I want to prove for any $x \in R$, then $2[x] ≤ [2x] ≤ 2[x] + 1$ where $[x]$ is the largest integer smaller than $x$.
Proof: By definition, $[x] ≤ x ≤ [x] + 1$. Multiplying everything by 2, we see that $2[x] ≤ 2x ≤ 2[x] + 2$, so $[2[x]] = 2[x] ≤ [2x]$. At this point, I'm not sure how to prove the other inequality.
I know that $[2x] ≤ 2x ≤ 2[x] + 2$ and similarly, $[2x] ≤ 2x ≤ [2x] + 1$. But how do I show $[2x] ≤ 2[x] + 1$?
Thank you!
Let $x=[x]+\alpha$ where $\alpha$ satisfies $0 \le \alpha < 1$, Note that if $$[2x]=[2[x]+2\alpha] > 2[x]+1 $$ Then we have $$ 2[x]+2>2[x]+2\alpha \ge[2[x]+2\alpha]> 2[x]+1 $$ So $[2x]$ becomes a integer that is between two consecutive integers, $2[x]+1$ and $2[x]+2$. Contradiction.
By definition, $\lfloor x \rfloor \le x \le \lfloor x \rfloor + 1$.
The second inequality is in fact strict: $\;\lfloor x \rfloor \le x \lt \lfloor x \rfloor + 1\,$.

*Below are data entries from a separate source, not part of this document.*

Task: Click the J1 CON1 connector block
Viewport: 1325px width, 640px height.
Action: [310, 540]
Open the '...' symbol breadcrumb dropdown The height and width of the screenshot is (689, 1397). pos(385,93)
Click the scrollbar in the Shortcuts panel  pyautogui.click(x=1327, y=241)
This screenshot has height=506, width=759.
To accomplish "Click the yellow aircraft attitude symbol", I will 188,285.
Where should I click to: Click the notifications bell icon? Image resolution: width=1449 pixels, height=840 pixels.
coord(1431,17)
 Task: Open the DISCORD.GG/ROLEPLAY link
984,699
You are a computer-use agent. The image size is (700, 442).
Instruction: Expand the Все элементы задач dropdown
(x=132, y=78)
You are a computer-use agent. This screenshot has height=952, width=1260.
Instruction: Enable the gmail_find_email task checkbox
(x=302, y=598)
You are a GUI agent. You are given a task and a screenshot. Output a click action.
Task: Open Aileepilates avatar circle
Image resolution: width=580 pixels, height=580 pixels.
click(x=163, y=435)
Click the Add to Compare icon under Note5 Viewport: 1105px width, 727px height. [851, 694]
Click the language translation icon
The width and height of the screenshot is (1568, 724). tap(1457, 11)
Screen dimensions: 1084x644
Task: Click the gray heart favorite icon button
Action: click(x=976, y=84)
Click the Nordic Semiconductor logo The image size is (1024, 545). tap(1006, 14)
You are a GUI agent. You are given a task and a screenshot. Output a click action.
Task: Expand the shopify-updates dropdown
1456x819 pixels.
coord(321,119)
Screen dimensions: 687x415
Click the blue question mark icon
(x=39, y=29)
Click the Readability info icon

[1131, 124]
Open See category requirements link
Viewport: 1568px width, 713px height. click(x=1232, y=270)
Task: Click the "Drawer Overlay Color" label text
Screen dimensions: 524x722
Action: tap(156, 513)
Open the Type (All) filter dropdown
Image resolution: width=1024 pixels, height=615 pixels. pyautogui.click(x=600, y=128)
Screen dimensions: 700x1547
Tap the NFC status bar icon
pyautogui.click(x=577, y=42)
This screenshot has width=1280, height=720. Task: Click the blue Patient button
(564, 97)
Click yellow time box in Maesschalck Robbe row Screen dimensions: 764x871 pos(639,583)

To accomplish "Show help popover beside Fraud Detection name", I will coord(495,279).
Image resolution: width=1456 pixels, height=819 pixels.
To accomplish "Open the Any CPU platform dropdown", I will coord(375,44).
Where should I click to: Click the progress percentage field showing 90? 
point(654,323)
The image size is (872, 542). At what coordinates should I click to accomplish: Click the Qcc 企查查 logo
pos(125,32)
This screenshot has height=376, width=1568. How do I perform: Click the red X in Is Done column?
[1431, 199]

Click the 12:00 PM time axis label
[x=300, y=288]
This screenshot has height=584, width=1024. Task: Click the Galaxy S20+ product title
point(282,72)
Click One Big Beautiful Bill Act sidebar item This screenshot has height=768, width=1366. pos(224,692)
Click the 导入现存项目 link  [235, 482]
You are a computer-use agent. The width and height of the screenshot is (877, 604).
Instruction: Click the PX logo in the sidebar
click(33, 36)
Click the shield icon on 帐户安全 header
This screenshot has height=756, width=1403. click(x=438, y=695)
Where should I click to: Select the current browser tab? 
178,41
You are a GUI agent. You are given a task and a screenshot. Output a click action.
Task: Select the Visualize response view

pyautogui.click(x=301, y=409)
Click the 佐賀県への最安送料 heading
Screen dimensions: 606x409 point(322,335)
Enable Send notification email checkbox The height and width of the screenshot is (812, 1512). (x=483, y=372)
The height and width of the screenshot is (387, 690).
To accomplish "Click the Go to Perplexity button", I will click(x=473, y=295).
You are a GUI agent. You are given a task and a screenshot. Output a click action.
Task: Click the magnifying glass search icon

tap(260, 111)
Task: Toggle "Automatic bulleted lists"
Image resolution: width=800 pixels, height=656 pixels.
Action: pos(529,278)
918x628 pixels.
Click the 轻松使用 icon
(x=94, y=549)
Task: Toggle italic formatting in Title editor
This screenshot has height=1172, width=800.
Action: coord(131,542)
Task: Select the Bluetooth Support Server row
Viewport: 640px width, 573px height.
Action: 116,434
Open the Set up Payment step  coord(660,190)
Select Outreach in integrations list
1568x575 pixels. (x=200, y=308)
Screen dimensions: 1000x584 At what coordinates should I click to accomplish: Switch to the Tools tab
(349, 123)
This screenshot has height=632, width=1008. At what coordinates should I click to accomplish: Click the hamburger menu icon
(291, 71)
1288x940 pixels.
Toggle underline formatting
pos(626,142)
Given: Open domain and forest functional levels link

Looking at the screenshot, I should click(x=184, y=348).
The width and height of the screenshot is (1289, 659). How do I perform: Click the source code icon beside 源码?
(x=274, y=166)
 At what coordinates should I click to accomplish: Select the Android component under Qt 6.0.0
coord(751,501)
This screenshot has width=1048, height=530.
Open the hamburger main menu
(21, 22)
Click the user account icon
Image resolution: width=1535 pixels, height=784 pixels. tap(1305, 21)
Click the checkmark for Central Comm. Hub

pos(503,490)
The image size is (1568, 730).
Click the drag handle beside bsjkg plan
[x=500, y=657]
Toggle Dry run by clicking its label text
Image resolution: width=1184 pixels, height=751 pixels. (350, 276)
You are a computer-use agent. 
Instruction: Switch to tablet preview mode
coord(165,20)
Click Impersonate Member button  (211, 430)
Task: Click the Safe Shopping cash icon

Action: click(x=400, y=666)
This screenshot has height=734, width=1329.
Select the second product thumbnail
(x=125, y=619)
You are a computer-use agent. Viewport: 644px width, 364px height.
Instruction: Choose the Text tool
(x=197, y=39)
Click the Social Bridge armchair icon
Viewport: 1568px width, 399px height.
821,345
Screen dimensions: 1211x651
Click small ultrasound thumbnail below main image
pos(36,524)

I know that $[2x] ≤ 2x ≤ 2[x] + 2$
Reworking the same steps with the strict inequality on the RHS results in $\;\lfloor 2x \rfloor \le 2x \lt 2\lfloor x \rfloor + 2\,$, which gives $\;\lfloor 2x \rfloor \lt 2\lfloor x \rfloor + 2\,$. Note that in this last inequality both sides are integers, and for integers $m \lt n \iff m \le n-1$, so the inequality can be rewritten as $\;\lfloor 2x \rfloor \le 2\lfloor x \rfloor + 1\,$.
We can also do a proof by cases.
If $x$ is a real number, let $x = [x]+\epsilon$ where $0 \leq \epsilon < 1$ is the fractional part of $x$. Then multiplying by $2$ gives
$$2x = 2[x]+2\epsilon \, \, \, \textrm{where} \, \, \, 0 \leq 2 \epsilon < 2$$
If we take the floor of both sides, we have
$$[2x] = [2[x] + 2\epsilon] $$
Since $2[x]$ is an integer and $2\epsilon$ is a real number, we can "distribute" the floor symbol across the binomial
$$[2x] = 2[x] + [2\epsilon]$$
Suppose that $0 \leq 2\epsilon < 1$. Then $[2\epsilon] = 0$, so that
$$[2x] = 2[x]$$
Therefore
$$2[x] = [2x] < 2[x] + 1$$
Finally, if $1 \leq 2\epsilon < 2$, we have $[2\epsilon] = 1$, so
$$[2x] = 2[x] + 1$$
We then get
$$2[x] < [2x] = 2[x]+1$$
In both cases we have
$$2[x] \leq [2x] \leq 2[x]+1,$$
but $[2x]$ either equals $2[x]$ or $2[x]+1$ depending on the fractional part $\epsilon$.